I couldn't recommend enough the outstanding artistic and sound quality of the recording below.


----------



## Pugg (Aug 8, 2014)

One of the most recent recordings is Igor Levit on Sony and another good one from 2011 Paul Lewis on Harmonia Mundi.
Both are outstanding.


----------



## hpowders (Dec 23, 2013)

The one I listen to most often is the Vladimir Ashkenazy performance.


----------



## Guest (Nov 24, 2016)

shadowdancer said:


> I couldn't recommend enough the outstanding artistic and sound quality of the recording below.


I see this includes two recordings, one on piano and one on fortepiano. That is interesting. Thanks for the recommendation. I will give it a listen.


----------



## Guest (Nov 24, 2016)

Still no females. I can't find any who have recorded it lately.


----------



## Mandryka (Feb 22, 2013)

Jerome said:


> Still no females. I can't find any who have recorded it lately.


I thought Daria Rabotkina's recording was exceptional. Other recordings I liked when I was exploring the music were

Leonard Shure (Epic)
Michael Oelbaum
Rosen
Kuerti
Sokolov
Pollini (live preferably)
Horszowski
Bernard Roberts
S Richter (Amsterdam)
Nikolayeva 1979
Brendel 2001
Kovacevich (Onyx)
Hans Petermandl


----------



## Pugg (Aug 8, 2014)

Jerome said:


> Still no females. I can't find any who have recorded it lately.


I am a bit confused, by recently you really mean the last 30 years or let's say last decade?


----------



## KenOC (Mar 7, 2011)

I agree with Pugg on both counts. Paul Lewis and Igor Levit are both very good. May or may not be the "best" but you won't go wrong.


----------



## Guest (Nov 25, 2016)

Pugg said:


> I am a bit confused, by recently you really mean the last 30 years or let's say last decade?


Last 30 years would be sufficient. Last 10 years would be better.


----------



## Guest (Nov 25, 2016)

Mandryka said:


> I thought Daria Rabotkina's recording was exceptional. Other recordings I liked when I was exploring the music were
> 
> Leonard Shure (Epic)
> Michael Oelbaum
> ...


Thanks this was very helpful.


----------



## Animal the Drummer (Nov 14, 2015)

I like Geza Anda's recording from the 1970s, though not all reviewers did. Since then the ones I've enjoyed most have been by Alfred Brendel (his earlier one on Turnabout) and Stephen Bishop, as he was still calling himself then.


----------



## Heliogabo (Dec 29, 2014)

Newer favorite? Igor Levit by far. He's stuning.


----------



## Bulldog (Nov 21, 2013)

My favorite for a few years has been Anderszewski.


----------



## StlukesguildOhio (Dec 25, 2006)

My favorite recording remains that of Stephen (Bishop) Kovacevich which dates from 1968. I will certainly need to give a listen to the more recent outings by Andreas Staier and Andras Schiff... both pianists whose work I follow quite a bit.


----------



## Mandryka (Feb 22, 2013)

Jerome said:


> Thanks this was very helpful.


One I forgot to mention who I think bears repeated listening is Andrei Vieru.


----------



## Pugg (Aug 8, 2014)

Mandryka said:


> One I forgot to mention who I think bears repeated listening is Andrei Vieru.

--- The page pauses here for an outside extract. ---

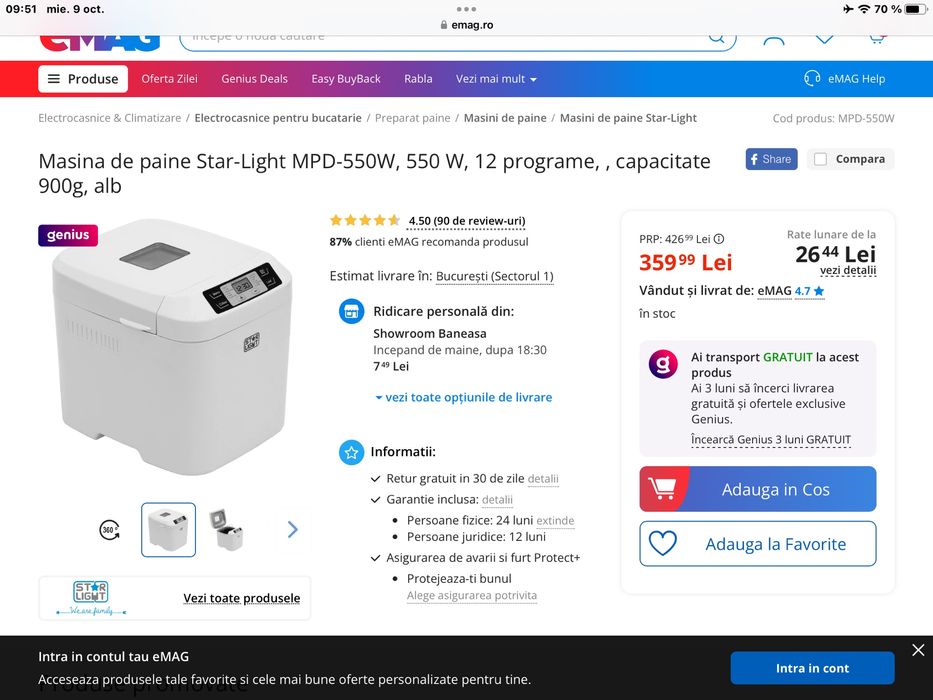Image resolution: width=933 pixels, height=700 pixels.
Task: Share the product on Facebook
Action: point(770,159)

Another one for us to explore then.


----------



## Guest (Nov 26, 2016)

Mandryka said:


> I thought Daria Rabotkina's recording was exceptional.


I bought it. 
Recent recording. Young female artist. Excellent performance. All of my preferences were met. 
Thanks for the recommendation.


----------



## hpowders (Dec 23, 2013)

Update: No performance of the Diabelli Variations I've heard matches the virtuosity and humor of the Vladimir Ashkenazy performance.


----------



## Heliogabo (Dec 29, 2014)

hpowders said:


> Update: No performance of the Diabelli Variations I've heard matches the virtuosity and humor of the Vladimir Ashkenazy performance.


Bought it recently. I'll give it a spin this weekend.


----------



## hpowders (Dec 23, 2013)

Heliogabo said:


> Bought it recently. I'll give it a spin this weekend.

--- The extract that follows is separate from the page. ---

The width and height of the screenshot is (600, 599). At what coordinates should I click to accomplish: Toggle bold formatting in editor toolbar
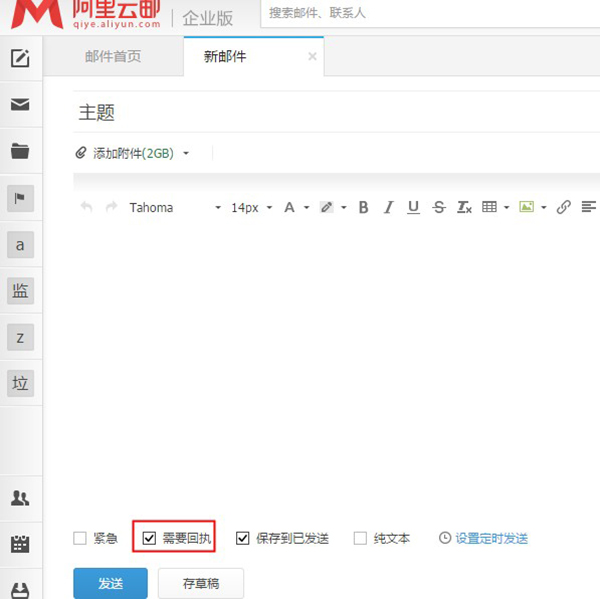click(363, 207)
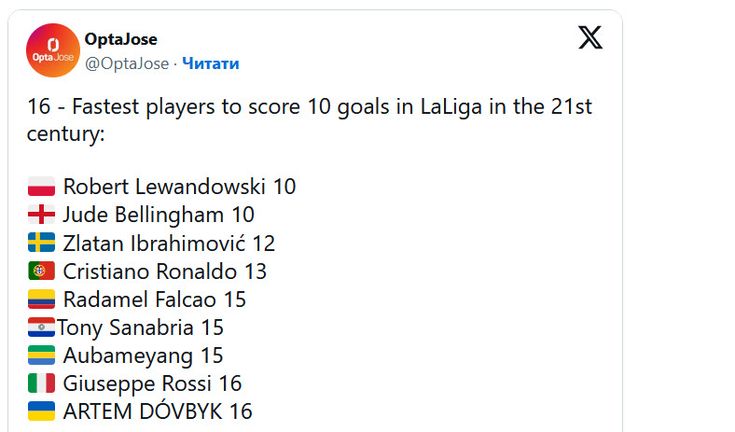Open the OptaJose profile avatar
Screen dimensions: 735x432
pyautogui.click(x=53, y=50)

Good. I will go into hiding in case you don't like it!! 

Although, I'm sure you will!!


----------



## DavidA (Dec 14, 2012)

Animal the Drummer said:


> I like Geza Anda's recording from the 1970s, though not all reviewers did. Since then the ones I've enjoyed most have been by Alfred Brendel (his earlier one on Turnabout) and Stephen Bishop, as he was still calling himself then.


Anda is highly individual to say the least.


----------



## DavidA (Dec 14, 2012)

Anderszewski for a modern recording. 

Other recordings I have are

Richter
Serkin
Anda
Schnabel
Bishop Kovacevich 
Brendel is also superb


----------



## Holden4th (Jul 14, 2017)

Two favourite Diabellis are Serkin and Arrau which don't meet the OPs criteria. The other to stand out for me has already been mentioned, Kovacevich/Bishop. I thought his later recording on Onyx wasn't quite as good.


----------



## KenOC (Mar 7, 2011)

Be careful out there! Just checked Amazon and a one-disc version of Levit's Diabellis is about $19. The original three-disc set, with the Goldbergs and the Rzewski variations as well, is only three bucks more. The canny shopper will have little trouble deciding that one!


----------



## Fugue Meister (Jul 5, 2014)

Purely out of curiosity, why is your preference for a female pianist?


----------



## Portamento (Dec 8, 2016)

Piotr Anderszewski does a great job.


----------



## Heliogabo (Dec 29, 2014)

Here is a female pianist who delivers an outstanding version:










It was the first I've heard in fact, and I stil like it a lot.
It's coupled with a very fine goldbergs as well.


----------



## Pugg (Aug 8, 2014)

KenOC said:


> Be careful out there! Just checked Amazon and a one-disc version of Levit's Diabellis is about $19. The original three-disc set, with the Goldbergs and the Rzewski variations as well, is only three bucks more. The canny shopper will have little trouble deciding that one!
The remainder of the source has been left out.